もしかすると、その様な行動を起こしてしまう子達の心の根底には、ただ純粋に「自分自身をありのままに受け入れてほしい」、そして周囲の人達からの「温かい愛情がほしい」という、上手く表現することができない自分の寂しさや心の叫びがこめられているのではないかな、と。
とっても不器用だけど、それがその子なりの、周囲に気持ちを伝えるための精一杯の表現方法なのかもしれません。
身体的な問題を抱える子や行動的な問題を起こす子など、表面的に現れてくる形は色々ですが、それぞれの子ども達が、自らに与えられた様々な環境の中でたくさんの心因的不安要素を抱えながらも、精一杯その場に適応していこうと努力をしているんですよね。
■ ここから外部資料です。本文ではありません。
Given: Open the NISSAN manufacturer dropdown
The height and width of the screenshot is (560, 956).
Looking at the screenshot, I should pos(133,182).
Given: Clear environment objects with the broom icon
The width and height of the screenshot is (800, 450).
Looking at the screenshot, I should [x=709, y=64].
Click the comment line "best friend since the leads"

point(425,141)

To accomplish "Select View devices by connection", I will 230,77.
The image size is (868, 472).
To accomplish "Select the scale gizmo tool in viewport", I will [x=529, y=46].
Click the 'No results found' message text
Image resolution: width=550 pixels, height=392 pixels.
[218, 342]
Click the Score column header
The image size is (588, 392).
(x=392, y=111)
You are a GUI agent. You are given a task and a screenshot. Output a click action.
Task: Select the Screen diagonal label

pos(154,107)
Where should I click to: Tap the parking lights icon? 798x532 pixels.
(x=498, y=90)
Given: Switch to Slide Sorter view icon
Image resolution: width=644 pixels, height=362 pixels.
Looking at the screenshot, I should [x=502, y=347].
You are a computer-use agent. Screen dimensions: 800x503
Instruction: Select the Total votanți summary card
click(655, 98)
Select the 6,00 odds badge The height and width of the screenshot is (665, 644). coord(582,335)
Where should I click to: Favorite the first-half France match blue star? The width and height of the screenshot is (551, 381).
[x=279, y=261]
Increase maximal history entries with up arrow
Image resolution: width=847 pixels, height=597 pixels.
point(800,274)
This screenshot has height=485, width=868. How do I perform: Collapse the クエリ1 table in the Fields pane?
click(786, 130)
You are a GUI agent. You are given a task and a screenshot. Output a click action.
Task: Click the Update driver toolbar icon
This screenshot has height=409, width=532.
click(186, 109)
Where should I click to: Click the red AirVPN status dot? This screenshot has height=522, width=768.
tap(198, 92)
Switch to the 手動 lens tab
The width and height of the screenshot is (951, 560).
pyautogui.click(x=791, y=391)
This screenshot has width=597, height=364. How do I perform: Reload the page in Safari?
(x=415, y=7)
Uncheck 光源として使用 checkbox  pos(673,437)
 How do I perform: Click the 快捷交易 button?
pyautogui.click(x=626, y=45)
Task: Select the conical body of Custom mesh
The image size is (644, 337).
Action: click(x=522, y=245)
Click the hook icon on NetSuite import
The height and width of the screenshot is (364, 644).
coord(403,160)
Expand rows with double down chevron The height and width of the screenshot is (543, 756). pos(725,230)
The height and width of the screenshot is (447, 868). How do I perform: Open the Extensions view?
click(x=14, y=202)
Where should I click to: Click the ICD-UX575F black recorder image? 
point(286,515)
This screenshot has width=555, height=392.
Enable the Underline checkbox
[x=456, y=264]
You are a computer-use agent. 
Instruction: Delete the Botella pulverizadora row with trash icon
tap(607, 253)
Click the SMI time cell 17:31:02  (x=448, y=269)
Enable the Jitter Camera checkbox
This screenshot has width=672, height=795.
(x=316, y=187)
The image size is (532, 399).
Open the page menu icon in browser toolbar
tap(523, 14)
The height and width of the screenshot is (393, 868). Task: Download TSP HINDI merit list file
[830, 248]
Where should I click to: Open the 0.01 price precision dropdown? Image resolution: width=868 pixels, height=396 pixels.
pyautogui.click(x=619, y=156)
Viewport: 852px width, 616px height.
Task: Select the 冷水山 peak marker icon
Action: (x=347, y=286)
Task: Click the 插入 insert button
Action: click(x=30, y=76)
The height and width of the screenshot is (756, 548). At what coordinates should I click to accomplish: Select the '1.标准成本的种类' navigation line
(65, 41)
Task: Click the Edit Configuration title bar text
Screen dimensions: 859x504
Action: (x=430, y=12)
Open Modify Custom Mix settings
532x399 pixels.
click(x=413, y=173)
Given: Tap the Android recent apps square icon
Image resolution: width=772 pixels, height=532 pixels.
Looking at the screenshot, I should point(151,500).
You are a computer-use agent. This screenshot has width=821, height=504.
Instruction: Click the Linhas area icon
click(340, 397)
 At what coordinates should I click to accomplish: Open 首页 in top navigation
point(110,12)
人と人との繋がり を良い関係で保っていくためには、そしてあらゆる場所で集団生活をスムーズに送っていくためには、各個人にある程度のルールを守ってもらう必要性は確かにあります。
しかし、社会が作り上げた一方的なルールや世間体にばかり捉われ、それを子ども達に強要するのは、大人の身勝手な都合でしかないような気もします。
我々大人が教え導いていく中で、時には子ども達が発する心の声を、謙虚に受け止めてあげる寛容さも必要なのではないでしょうか。